The upgrade of jsonpointer from 4.x to 5.x in the last patch release bumps the node version requirement as it makes use of the const and of keywords. I appreciate that this only applies to long dead versions of node, but worth being aware of none the less. 🙂

Discovered as the azure-storage module has had (~2.0.0) an indirect dependency on this module, and now tanks on previously supported versions of node. The dependency chain also includes several deprecated modules along the way.

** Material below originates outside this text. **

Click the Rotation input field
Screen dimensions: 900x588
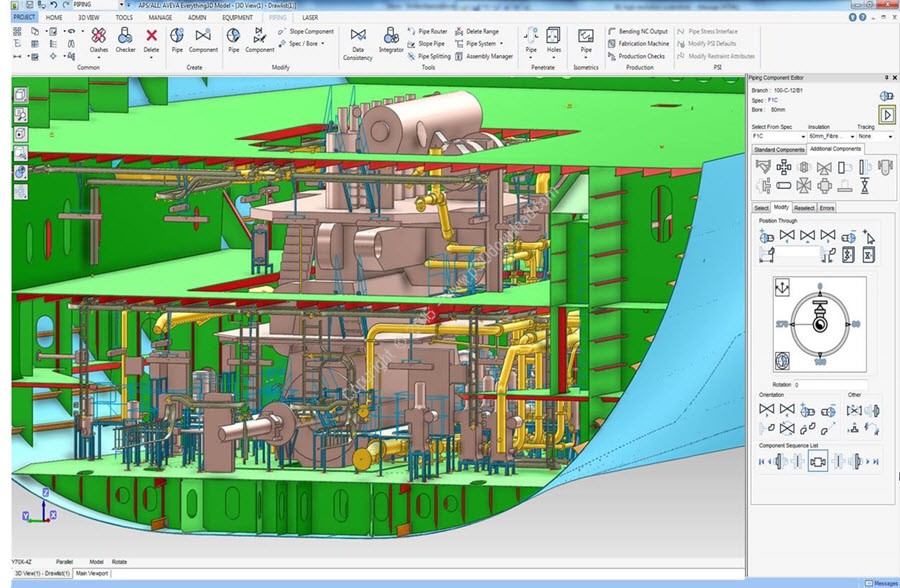click(x=830, y=385)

[...]/node_modules/azure-storage/node_modules/request/node_modules/har-validator/node_modules/is-my-json-valid/node_modules/jsonpointer/jsonpointer.js:55
    for (const part of pointer) {
                    ^^
SyntaxError: Unexpected identifier

This probably isn't anything that requires action, everything involved upstream is already shaky and the node versions impacted have long since been EoL. Just a heads up in case anyone else ends up here.

[LinusU]

Really sorry for not answering earlier, this has been in my inbox for way too long!

Unfortunately, bumping to 5.x was to fix a security vulnerability so I would prefer not to downgrade and release a new version. On the other hand, I never think breaking semver is okay so this is very unfortunate.

This probably isn't anything that requires action, everything involved upstream is already shaky and the node versions impacted have long since been EoL. Just a heads up in case anyone else ends up here.

Since no one else has commented this doesn't seem to affect too many people, so I think that we'll hold off on any action for now. But I'll leave this open so that more people can comment!